Tekst dokumentu
==*==
Biden twierdzi, że porozmawia z prezydentem Brazylii Jairem Bolsonaro o przeprowadzeniu „wolnych” i „przejrzystych” wyborów. Brzmi jak groźba…
Kontrkandydatem prawicowego prezydenta Brazylii, zwanego „Trumpem tropików”, jest Ignacio Lula da Silva, lewak, prawdziwy populista i łapówkarz. Ma jednak wsparcie Zachodu, a ostatnio znaczną przewagę także w sondażach.
Sprzyja mu osłabiona po covidzie gospodarka kraju. Bolosnaro szuka wsparcia i stąd jego rozmowy w USA, gdzie przebywa na szczycie obydwu Ameryk. 9 czerwca dojdzie do bezpośredniej rozmowy obydwu prezydentów.
==*==
Lista zadań
1. Streść tekst o rozmowie Bidena z Bolsonaro w dwóch zdaniach.
2. Zwróć dosłownie fragment tekstu o rozmowie Bidena z Bolsonaro zawarty między słowami „Sprzyja mu osłabiona” a „rozmowy obydwu prezydentów.”, łącznie z nimi.
3. Kontynuuj tekst o rozmowie Bidena z Bolsonaro od miejsca, w którym się kończy.
==*==
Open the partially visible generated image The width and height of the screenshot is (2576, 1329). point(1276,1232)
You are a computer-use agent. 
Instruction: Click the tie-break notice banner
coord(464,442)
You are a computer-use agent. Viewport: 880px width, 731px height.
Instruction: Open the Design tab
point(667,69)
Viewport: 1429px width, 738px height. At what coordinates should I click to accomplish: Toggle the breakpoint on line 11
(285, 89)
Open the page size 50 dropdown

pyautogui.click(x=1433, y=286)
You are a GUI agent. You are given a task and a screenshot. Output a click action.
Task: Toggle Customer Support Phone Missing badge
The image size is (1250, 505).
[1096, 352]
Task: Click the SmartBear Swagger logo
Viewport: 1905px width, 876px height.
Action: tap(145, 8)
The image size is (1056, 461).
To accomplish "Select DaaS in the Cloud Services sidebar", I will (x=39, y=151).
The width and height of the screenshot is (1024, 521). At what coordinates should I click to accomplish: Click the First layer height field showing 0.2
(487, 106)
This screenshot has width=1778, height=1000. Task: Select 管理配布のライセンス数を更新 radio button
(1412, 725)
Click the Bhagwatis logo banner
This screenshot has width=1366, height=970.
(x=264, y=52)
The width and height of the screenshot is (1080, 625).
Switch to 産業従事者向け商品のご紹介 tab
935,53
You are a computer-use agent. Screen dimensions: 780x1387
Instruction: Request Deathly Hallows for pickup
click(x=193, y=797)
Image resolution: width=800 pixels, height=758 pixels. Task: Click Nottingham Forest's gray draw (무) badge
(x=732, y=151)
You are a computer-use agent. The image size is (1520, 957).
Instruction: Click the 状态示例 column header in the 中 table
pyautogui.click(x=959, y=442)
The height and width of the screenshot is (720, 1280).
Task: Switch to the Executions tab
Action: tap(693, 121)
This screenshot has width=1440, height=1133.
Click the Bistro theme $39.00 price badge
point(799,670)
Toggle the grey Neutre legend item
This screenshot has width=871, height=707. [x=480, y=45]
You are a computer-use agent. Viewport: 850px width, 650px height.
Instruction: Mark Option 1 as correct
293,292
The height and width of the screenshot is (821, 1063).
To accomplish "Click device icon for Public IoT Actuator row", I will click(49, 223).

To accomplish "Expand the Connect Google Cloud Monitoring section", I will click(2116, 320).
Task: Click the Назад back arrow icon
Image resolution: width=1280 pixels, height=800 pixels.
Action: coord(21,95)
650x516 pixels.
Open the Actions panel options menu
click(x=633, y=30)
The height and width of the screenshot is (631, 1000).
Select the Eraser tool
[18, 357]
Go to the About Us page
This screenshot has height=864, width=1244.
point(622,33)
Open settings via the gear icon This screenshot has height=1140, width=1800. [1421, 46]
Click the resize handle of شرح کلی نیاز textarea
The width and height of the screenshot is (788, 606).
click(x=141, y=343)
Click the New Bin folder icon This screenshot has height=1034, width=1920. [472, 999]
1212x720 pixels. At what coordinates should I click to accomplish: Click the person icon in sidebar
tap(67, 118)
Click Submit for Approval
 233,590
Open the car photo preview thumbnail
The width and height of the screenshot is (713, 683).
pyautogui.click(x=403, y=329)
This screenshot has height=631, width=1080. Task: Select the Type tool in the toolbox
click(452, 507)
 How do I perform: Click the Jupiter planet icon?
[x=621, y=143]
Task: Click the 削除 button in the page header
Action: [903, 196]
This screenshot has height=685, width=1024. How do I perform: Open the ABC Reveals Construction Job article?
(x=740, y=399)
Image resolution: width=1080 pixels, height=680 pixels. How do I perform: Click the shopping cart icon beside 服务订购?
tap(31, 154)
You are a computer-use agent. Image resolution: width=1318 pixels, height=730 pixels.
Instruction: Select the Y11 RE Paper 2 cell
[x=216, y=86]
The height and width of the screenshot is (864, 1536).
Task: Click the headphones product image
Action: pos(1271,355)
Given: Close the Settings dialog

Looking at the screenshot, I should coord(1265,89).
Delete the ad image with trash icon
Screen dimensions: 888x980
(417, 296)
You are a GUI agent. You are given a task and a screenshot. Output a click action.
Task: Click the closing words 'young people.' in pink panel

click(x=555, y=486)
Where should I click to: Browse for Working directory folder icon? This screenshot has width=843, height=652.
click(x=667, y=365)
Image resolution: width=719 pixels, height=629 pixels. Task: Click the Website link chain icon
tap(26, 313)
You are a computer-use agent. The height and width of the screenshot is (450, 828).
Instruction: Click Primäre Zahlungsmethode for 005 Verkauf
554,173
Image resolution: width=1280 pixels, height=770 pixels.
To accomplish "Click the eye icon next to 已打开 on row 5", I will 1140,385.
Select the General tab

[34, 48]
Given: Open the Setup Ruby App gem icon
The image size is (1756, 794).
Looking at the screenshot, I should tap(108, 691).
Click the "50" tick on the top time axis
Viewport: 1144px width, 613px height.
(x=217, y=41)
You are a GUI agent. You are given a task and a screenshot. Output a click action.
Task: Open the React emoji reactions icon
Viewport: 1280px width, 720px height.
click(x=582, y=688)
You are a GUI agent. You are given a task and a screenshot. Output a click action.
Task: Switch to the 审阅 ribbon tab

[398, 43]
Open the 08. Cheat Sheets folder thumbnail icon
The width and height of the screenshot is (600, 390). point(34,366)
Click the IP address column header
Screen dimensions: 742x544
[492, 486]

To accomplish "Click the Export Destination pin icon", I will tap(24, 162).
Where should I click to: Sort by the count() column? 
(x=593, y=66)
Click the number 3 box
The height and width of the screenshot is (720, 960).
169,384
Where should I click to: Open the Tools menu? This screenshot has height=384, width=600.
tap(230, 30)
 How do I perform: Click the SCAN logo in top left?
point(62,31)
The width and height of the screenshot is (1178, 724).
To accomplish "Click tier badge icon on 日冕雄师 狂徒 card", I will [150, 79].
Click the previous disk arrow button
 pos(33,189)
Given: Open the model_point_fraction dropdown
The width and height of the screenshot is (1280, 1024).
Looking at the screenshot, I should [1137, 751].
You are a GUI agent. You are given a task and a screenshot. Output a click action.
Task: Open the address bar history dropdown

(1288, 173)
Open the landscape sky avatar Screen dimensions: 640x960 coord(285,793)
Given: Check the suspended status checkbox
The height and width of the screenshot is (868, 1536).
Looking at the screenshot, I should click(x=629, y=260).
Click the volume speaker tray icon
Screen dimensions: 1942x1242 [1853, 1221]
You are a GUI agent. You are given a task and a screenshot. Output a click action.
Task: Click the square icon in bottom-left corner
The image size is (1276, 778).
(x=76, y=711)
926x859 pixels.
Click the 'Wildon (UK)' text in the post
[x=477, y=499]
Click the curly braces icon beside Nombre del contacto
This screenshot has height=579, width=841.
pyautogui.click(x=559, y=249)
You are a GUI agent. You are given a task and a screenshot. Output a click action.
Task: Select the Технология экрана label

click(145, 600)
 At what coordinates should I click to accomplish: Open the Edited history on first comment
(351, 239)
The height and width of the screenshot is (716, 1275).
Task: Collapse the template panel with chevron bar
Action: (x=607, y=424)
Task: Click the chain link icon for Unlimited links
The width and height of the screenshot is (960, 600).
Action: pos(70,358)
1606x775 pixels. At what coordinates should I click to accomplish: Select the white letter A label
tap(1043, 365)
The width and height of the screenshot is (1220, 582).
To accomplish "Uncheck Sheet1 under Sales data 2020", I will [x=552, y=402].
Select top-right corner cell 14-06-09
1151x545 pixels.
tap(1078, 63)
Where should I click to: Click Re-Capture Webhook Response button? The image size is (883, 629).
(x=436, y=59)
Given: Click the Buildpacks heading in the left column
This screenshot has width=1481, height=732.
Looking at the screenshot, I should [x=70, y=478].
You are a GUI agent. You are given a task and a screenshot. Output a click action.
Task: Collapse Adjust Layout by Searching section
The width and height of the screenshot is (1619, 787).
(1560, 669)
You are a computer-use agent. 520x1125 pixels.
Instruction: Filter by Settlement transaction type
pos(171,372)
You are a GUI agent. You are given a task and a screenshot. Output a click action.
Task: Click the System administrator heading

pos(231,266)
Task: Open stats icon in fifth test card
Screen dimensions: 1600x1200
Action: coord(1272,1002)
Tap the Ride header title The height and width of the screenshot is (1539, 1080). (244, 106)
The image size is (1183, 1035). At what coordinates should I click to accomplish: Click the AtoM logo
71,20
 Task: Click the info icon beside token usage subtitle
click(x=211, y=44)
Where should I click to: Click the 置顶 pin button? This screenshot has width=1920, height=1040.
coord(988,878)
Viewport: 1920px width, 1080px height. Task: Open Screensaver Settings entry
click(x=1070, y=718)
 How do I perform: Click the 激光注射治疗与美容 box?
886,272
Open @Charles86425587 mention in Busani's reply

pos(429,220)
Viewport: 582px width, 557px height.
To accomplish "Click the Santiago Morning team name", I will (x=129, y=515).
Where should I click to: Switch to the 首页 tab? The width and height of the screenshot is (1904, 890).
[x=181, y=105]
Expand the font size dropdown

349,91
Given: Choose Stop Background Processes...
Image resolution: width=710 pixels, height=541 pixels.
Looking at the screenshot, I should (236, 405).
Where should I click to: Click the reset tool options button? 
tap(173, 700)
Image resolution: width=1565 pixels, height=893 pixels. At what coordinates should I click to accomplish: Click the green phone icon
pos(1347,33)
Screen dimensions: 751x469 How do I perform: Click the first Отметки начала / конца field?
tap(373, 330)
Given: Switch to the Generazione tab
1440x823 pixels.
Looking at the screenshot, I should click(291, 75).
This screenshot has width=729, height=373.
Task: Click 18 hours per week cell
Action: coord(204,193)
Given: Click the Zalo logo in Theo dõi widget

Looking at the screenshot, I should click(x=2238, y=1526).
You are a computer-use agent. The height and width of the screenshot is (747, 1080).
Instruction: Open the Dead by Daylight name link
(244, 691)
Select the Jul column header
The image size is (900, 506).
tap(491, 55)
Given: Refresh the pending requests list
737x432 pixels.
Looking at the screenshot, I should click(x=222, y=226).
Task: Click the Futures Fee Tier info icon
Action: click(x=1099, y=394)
==*==
Odpowiedzi według numerów
1. Biden zapowiada, że porozmawia z prezydentem Brazylii Jairem Bolsonaro o przeprowadzeniu wolnych i przejrzystych wyborów, a bezpośrednia rozmowa obu prezydentów ma się odbyć 9 czerwca. Kontrkandydat Bolsonaro, Lula da Silva, ma wsparcie Zachodu i znaczną przewagę w sondażach, czemu sprzyja osłabiona po covidzie gospodarka, dlatego Bolsonaro szuka wsparcia w USA podczas szczytu obu Ameryk.

2.
Sprzyja mu osłabiona po covidzie gospodarka kraju. Bolosnaro szuka wsparcia i stąd jego rozmowy w USA, gdzie przebywa na szczycie obydwu Ameryk. 9 czerwca dojdzie do bezpośredniej rozmowy obydwu prezydentów.

3.
Jednak Joe Biden już oznajmił, że zamierza podczas dwustronnego spotkania ze swoim brazylijskim odpowiednikiem w Los Angeles poruszyć temat przeprowadzania „wolnych” i „przejrzystych” wyborów, co w języku lewicy oznacza wsparcie opozycji.
Główny doradca dyplomatyczny Bidena, Jake Sullivan mówił, że jego szef „poruszy temat otwartych, wolnych, uczciwych, przejrzystych i demokratycznych wyborów”. Waszyngton kolejny raz sugeruje, że Jair Bolsonaro może nie uznać swojej ewentualnej porażki. Wybory są zaplanowane na październik.